**WRITTEN REQUEST 1:**
Return word for word the listing lines from the one holding "Where should I click to: Close the Dialogflow" through the end of the listing, both included.

**TEXT EXTRACT:**
4. Lexical information

The formal typology, which is of a distributional, categorial and relational nature, is completed by lexical information, more particularly lexical specifications and restrictions. Restrictions are mentioned between square brackets, for instance NP[nh]___ , referring to a non-human noun phrase. Semantic restrictions pertaining to single lexical items are indicated in italics (e.g. NP [cats] in Cats swear when they are angry), while restrictions pertaining to conceptual domains are indicated between single quotes (e.g. NP['wonde'] in De wonde begon lelijk te zweren). For these specifications and restrictions one somehow has to find a balance between relevant and non-relevant features. Specifications are most often very relevant for the subject. The subject may have (optional) specifications or semantic labels like [h], [nh], [anim], [abstr], [concr], [plur], [sg] . An indication about the subject is only given when the subject is non-personal, or when a construction with a personal subject has a different meaning from a construction with a non-personal subject. Further, abstract or empty subjects, or obligatory forms concerning number and/or person of the subject are mentioned.

5. Verb specificational and transformational information

Finally, verb specificational or transformational information may be listed. In the lemma, the verb form is indicated by either a bar, standing for the verb itself, or by an other verb, which is a direct reference. Information about modality, tense, imperative, subjunctive or indicative forms, obligatory negation, obligatory passive form, obligatory use in particular sentence types (like questions), and the like, is also given here when this is obligatory for a certain verb form. E.g., ___[Imp] NP Pinf2 refers to the obligatory imperative form of the verb in this construction type. For instance, unlike in French, where regarder can easily take a NP Pinf2 pattern (e.g. Il ne lui restait plus qu'à regarder des Japonais, des Russes l'expulser du podium, le repousser à la huitième place), Dutch and English normally have a wh Pfin, i.e. a finite clause introduced by a wh-word. However, Dutch does allow the NP Pinf2 pattern, but then only when the verb has an imperative form (e.g. Kijk hem eens knoeien). Reference will also be made to constructions such as Er komen steeds meer verantwoordelijkheden bij kijken and Daar stond ze van te kijken, as kijken can only be used in these meanings with the auxiliaries komen and staan respectively. Further, for the sake of economy only one structure is mentioned for sentences like She gave him a book and She gave a book to him, viz. NP___NP (to) NP. Optional rewriting rules are mentioned for introductory constituents of the kind to be found in: Zij beschouwde het als haar taak om te redden wat er te redden was. Here, the pattern NP___NP C2 <___NP ( ___ HET + Pfin/(om) te Pinf> will be mentioned, indicating that the construction mentioned between brackets is an optional rewriting of the complement NP.

**WRITTEN REQUEST 2:**
Carry the passage on lexical and verb-specific information in the typology further from the point where it stops.

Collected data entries
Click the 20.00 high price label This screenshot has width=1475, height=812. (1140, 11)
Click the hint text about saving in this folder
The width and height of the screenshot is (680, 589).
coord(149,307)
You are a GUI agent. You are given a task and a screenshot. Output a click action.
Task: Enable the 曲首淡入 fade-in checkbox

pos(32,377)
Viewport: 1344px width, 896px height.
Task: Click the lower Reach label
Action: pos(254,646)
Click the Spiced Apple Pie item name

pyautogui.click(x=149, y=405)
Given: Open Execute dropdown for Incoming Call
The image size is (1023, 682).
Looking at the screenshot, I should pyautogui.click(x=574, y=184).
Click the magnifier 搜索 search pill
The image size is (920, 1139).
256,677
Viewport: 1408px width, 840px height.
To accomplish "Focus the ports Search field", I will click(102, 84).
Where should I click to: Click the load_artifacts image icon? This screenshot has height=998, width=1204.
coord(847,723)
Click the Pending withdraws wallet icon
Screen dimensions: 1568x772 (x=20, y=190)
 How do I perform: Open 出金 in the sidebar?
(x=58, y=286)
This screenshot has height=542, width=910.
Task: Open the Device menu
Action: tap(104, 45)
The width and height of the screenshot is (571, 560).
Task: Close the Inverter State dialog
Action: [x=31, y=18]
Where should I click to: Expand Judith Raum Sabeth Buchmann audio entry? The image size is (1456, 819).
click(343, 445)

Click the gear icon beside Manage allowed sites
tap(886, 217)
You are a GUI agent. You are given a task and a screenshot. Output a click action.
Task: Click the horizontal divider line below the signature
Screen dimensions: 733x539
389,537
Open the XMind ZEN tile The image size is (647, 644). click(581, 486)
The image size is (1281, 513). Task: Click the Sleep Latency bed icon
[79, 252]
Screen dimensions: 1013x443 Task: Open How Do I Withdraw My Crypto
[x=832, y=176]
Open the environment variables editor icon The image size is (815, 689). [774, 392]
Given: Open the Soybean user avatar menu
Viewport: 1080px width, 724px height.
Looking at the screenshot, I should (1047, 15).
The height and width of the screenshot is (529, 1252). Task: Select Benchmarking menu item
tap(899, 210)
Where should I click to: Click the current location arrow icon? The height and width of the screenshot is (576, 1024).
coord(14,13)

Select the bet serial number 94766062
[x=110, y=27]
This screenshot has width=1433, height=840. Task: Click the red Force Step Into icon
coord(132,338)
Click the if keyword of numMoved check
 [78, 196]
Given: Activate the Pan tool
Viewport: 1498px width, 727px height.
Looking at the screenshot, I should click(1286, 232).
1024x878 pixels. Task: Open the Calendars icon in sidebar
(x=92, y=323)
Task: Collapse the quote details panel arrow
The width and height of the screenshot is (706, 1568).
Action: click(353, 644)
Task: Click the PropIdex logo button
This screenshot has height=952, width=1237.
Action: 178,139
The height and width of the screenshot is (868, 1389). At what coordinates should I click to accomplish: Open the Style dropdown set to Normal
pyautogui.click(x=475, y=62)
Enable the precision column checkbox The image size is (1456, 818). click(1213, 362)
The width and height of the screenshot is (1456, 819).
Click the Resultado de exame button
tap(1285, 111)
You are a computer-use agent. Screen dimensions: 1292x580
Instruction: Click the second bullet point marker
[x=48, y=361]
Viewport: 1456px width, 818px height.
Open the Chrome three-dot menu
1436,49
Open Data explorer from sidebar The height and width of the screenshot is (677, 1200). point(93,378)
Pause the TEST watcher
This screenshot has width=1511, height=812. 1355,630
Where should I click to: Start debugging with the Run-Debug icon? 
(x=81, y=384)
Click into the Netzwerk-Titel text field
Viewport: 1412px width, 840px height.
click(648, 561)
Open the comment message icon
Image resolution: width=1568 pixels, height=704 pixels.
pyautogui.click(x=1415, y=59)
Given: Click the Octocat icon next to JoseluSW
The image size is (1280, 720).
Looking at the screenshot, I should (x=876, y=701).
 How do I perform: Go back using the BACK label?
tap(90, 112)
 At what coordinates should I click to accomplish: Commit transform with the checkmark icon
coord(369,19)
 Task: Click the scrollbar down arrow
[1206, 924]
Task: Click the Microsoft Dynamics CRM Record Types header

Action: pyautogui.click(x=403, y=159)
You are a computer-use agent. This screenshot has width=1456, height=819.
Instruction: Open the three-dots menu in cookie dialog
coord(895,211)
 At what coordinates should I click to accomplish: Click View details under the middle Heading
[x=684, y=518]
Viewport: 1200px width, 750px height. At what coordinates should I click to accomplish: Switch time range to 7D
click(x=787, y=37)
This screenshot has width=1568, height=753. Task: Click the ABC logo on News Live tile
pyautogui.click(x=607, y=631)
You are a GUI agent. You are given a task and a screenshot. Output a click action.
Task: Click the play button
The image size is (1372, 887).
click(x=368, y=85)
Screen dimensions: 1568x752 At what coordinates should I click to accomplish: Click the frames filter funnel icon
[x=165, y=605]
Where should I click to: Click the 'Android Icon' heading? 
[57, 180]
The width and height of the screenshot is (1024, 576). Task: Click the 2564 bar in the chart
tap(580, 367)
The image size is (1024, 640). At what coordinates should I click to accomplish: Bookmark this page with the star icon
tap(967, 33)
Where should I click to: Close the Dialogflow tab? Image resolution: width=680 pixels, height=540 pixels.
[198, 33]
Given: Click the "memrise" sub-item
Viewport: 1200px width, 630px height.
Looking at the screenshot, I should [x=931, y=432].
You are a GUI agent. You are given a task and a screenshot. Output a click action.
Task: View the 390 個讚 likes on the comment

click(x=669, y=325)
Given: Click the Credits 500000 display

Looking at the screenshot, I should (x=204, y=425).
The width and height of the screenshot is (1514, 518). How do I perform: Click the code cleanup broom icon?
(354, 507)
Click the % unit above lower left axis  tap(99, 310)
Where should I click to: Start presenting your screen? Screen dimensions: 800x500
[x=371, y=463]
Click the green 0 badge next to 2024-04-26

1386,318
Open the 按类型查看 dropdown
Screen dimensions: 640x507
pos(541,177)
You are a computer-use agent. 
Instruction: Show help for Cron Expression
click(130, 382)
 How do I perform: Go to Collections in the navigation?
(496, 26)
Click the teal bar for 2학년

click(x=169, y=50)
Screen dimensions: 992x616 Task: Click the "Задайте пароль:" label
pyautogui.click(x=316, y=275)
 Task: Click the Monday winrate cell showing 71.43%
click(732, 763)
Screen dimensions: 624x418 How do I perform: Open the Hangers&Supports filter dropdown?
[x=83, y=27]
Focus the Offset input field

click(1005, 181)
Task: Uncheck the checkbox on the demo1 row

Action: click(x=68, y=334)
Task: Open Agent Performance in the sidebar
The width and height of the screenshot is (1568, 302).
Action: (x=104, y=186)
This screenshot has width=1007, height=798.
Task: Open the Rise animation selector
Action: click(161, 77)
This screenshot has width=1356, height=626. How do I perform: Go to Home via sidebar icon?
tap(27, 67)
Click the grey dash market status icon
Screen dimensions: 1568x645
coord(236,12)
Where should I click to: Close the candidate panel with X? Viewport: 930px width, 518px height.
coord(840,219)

**REPLY 1:**
Where should I click to: Close the Dialogflow tab? Image resolution: width=680 pixels, height=540 pixels.
[198, 33]
Given: Click the "memrise" sub-item
Viewport: 1200px width, 630px height.
Looking at the screenshot, I should [x=931, y=432].
You are a GUI agent. You are given a task and a screenshot. Output a click action.
Task: View the 390 個讚 likes on the comment

click(x=669, y=325)
Given: Click the Credits 500000 display

Looking at the screenshot, I should (x=204, y=425).
The width and height of the screenshot is (1514, 518). How do I perform: Click the code cleanup broom icon?
(354, 507)
Click the % unit above lower left axis  tap(99, 310)
Where should I click to: Start presenting your screen? Screen dimensions: 800x500
[x=371, y=463]
Click the green 0 badge next to 2024-04-26

1386,318
Open the 按类型查看 dropdown
Screen dimensions: 640x507
pos(541,177)
You are a computer-use agent. 
Instruction: Show help for Cron Expression
click(130, 382)
 How do I perform: Go to Collections in the navigation?
(496, 26)
Click the teal bar for 2학년

click(x=169, y=50)
Screen dimensions: 992x616 Task: Click the "Задайте пароль:" label
pyautogui.click(x=316, y=275)
 Task: Click the Monday winrate cell showing 71.43%
click(732, 763)
Screen dimensions: 624x418 How do I perform: Open the Hangers&Supports filter dropdown?
[x=83, y=27]
Focus the Offset input field

click(1005, 181)
Task: Uncheck the checkbox on the demo1 row

Action: click(x=68, y=334)
Task: Open Agent Performance in the sidebar
The width and height of the screenshot is (1568, 302).
Action: (x=104, y=186)
This screenshot has width=1007, height=798.
Task: Open the Rise animation selector
Action: click(161, 77)
This screenshot has width=1356, height=626. How do I perform: Go to Home via sidebar icon?
tap(27, 67)
Click the grey dash market status icon
Screen dimensions: 1568x645
coord(236,12)
Where should I click to: Close the candidate panel with X? Viewport: 930px width, 518px height.
coord(840,219)

**REPLY 2:**
The lemma verb can be accompanied by the reflexive pronoun zich, se or oneself, which means that the construction with a particular verb takes an obligatory reflexive pronoun (e.g. zich vergissen: NP___ zich). Optional reflexive pronouns, on the other hand, are mentioned under the complement paradigm (e.g. zich wassen: NP___NP). Further, Dutch complex verbs (e.g. opkijken, uitkijken) are listed separately, as is done in traditional dictionaries. English phrasal verbs (e.g. look up, look forward) will also be listed separately in the CVVD database, as they have a valency pattern of their own (e.g. uitkijken naar NP, look forward to NP). It may have become clear that verb specificational or transformational data are only given when they affect the distributional and/or categorial-relational paradigms.

6. Semantic information

A further step in the analysis is the semantic regrouping of the patterns resulting from the formal analysis: all construction types will be re-categorized into a number of semantically distinct groups in one single schema. These meanings are distinguished by means of Roman numerals. Frequency data will then determine the order in which the semantic groups are listed in the lemma, the most frequent ones being listed first with the most frequent formal patterns being mentioned before the less frequent ones.

7. Summary

In this short contribution, the main types of information given in the CVVD entries have been mentioned. Table 1 summarizes and illustrates these main types by means of some descriptions from the entry kijken/regarder/look.

Table 1: Summary: information types in the CVVD
type of information  example  explanation 
distributional  NP___at NP  bivalent verb (i.e. subject + verb + complement)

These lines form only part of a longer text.